* TASK DIRECTIONS
Once you reach the line containing "Click the RH initials avatar", write out that line and every remaining line of the records exactly.

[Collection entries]
"""

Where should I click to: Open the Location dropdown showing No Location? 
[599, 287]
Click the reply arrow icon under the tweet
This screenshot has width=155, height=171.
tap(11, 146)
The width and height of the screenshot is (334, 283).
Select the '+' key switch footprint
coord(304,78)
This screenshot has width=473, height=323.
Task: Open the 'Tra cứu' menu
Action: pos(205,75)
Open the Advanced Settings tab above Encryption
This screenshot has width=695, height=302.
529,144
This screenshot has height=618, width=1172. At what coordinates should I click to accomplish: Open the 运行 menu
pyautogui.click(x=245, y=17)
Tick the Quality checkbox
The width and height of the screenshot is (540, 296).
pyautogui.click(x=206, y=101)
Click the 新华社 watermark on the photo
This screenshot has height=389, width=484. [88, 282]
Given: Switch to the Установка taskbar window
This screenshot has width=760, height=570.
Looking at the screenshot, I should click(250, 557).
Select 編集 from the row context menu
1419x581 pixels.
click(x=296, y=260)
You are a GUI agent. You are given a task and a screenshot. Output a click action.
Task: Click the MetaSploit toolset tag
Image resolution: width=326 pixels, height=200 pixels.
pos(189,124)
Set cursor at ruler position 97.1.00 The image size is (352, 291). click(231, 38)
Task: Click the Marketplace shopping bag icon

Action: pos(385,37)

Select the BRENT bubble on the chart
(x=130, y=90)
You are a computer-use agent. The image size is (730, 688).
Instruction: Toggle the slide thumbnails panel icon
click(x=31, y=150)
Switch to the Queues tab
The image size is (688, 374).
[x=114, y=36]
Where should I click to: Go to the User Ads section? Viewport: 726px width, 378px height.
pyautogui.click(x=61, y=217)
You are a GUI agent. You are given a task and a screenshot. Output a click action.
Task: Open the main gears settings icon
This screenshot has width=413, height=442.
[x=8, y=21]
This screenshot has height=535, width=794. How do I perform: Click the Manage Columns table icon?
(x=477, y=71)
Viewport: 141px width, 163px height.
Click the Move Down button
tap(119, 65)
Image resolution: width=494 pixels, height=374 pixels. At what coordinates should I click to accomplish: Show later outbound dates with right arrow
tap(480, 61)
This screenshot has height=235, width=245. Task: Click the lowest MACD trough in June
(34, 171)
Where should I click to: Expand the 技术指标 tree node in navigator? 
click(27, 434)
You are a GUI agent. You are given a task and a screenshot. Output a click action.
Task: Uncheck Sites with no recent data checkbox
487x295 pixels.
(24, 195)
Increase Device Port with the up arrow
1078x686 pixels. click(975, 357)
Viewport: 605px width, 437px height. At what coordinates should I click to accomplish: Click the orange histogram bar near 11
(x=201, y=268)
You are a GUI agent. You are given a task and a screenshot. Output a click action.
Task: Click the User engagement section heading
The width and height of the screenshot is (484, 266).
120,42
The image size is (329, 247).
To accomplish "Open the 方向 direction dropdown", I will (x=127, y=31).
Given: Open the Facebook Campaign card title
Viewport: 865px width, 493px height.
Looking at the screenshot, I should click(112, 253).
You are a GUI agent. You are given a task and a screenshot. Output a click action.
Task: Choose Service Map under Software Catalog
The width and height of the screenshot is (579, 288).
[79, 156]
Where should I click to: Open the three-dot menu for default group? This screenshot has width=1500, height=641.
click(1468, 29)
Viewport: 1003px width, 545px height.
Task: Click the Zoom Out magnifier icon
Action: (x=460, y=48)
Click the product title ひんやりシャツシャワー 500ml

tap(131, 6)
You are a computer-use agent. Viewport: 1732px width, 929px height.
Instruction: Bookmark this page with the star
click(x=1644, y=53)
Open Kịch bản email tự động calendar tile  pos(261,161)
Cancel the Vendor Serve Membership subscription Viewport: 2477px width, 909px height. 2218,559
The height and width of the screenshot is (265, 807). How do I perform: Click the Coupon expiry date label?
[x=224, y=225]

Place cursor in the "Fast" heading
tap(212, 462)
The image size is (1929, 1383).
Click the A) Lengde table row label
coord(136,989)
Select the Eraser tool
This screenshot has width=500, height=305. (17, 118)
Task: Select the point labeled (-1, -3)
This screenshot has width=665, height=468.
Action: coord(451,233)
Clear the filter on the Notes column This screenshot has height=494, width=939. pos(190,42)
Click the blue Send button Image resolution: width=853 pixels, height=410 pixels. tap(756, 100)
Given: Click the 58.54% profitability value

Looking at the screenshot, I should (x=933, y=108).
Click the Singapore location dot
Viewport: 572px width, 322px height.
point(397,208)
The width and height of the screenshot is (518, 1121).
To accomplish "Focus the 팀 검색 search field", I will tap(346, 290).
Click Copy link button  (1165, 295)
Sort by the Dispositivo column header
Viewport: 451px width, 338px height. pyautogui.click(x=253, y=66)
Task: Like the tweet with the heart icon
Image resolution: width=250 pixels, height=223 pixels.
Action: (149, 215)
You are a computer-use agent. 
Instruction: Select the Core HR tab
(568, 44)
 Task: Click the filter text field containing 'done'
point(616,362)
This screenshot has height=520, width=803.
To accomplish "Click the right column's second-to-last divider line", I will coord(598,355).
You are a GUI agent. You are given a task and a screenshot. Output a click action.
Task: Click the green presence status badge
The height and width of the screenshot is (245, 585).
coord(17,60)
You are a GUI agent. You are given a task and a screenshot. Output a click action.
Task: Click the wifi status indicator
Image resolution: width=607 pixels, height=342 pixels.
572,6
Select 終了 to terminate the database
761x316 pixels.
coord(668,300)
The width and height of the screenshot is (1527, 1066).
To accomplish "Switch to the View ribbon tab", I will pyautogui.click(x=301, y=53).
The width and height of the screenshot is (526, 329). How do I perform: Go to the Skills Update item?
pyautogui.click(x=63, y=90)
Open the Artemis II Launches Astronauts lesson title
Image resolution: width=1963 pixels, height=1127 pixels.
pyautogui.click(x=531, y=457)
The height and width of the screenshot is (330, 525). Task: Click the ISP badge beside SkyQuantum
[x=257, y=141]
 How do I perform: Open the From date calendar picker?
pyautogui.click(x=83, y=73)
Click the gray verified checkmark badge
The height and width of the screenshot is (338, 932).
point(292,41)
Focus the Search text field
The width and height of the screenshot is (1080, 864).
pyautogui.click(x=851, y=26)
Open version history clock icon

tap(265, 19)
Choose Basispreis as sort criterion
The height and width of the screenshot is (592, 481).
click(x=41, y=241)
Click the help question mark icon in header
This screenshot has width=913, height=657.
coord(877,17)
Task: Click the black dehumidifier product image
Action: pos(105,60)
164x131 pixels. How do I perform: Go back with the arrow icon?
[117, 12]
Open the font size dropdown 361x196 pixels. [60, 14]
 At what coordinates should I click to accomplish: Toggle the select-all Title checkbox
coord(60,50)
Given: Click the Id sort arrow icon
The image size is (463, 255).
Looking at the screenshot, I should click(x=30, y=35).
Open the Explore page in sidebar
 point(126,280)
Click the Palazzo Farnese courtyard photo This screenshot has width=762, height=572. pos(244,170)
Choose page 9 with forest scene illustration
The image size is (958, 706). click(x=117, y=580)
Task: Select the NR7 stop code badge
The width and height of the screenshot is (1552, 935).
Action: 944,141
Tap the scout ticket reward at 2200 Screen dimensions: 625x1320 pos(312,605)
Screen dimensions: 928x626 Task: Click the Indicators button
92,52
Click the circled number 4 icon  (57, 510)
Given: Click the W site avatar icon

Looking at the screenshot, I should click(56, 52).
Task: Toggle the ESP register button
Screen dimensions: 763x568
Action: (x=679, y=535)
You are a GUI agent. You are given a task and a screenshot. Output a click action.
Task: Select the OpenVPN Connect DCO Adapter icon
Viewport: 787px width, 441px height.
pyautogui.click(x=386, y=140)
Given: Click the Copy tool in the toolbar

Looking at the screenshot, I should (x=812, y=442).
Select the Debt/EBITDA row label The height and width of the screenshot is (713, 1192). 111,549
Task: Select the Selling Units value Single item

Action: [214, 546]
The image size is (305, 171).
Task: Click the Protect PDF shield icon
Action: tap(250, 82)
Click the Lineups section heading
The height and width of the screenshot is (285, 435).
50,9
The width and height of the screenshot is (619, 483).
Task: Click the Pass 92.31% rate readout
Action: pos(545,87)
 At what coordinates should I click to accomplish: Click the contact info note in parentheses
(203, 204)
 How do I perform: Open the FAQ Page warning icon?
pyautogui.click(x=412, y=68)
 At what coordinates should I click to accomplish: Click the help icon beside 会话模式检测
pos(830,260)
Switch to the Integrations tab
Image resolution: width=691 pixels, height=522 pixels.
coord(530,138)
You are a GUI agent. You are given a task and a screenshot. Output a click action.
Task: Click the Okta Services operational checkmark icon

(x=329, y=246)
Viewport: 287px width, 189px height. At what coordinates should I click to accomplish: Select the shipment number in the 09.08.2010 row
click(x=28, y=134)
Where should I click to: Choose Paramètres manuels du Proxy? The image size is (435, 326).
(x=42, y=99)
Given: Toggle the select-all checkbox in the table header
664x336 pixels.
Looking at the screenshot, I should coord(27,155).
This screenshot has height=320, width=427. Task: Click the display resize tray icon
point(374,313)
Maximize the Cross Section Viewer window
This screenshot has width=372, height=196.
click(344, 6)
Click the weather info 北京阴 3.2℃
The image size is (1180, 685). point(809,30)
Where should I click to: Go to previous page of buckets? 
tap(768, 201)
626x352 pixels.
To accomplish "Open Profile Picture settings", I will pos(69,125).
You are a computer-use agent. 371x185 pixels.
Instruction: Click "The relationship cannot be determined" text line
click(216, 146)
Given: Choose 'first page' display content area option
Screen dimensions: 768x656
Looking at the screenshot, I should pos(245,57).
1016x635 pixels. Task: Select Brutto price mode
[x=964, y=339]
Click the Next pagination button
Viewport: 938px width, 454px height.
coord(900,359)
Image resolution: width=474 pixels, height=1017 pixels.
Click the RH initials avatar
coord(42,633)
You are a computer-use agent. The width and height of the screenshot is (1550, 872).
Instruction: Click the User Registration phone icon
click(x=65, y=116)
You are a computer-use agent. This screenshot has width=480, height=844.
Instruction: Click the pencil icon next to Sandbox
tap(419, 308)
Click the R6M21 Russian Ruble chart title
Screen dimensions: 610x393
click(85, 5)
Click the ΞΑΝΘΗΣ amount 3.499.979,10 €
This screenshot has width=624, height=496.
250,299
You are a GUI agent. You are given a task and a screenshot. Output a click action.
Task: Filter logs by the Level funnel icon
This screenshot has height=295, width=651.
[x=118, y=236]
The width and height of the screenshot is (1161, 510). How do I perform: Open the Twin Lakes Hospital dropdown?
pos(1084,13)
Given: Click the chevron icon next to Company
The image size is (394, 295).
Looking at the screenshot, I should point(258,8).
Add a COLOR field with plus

"""

* REPLY TO THE EXERCISE
Click the RH initials avatar
coord(42,633)
You are a computer-use agent. The width and height of the screenshot is (1550, 872).
Instruction: Click the User Registration phone icon
click(x=65, y=116)
You are a computer-use agent. This screenshot has width=480, height=844.
Instruction: Click the pencil icon next to Sandbox
tap(419, 308)
Click the R6M21 Russian Ruble chart title
Screen dimensions: 610x393
click(85, 5)
Click the ΞΑΝΘΗΣ amount 3.499.979,10 €
This screenshot has width=624, height=496.
250,299
You are a GUI agent. You are given a task and a screenshot. Output a click action.
Task: Filter logs by the Level funnel icon
This screenshot has height=295, width=651.
[x=118, y=236]
The width and height of the screenshot is (1161, 510). How do I perform: Open the Twin Lakes Hospital dropdown?
pos(1084,13)
Given: Click the chevron icon next to Company
The image size is (394, 295).
Looking at the screenshot, I should point(258,8).
Add a COLOR field with plus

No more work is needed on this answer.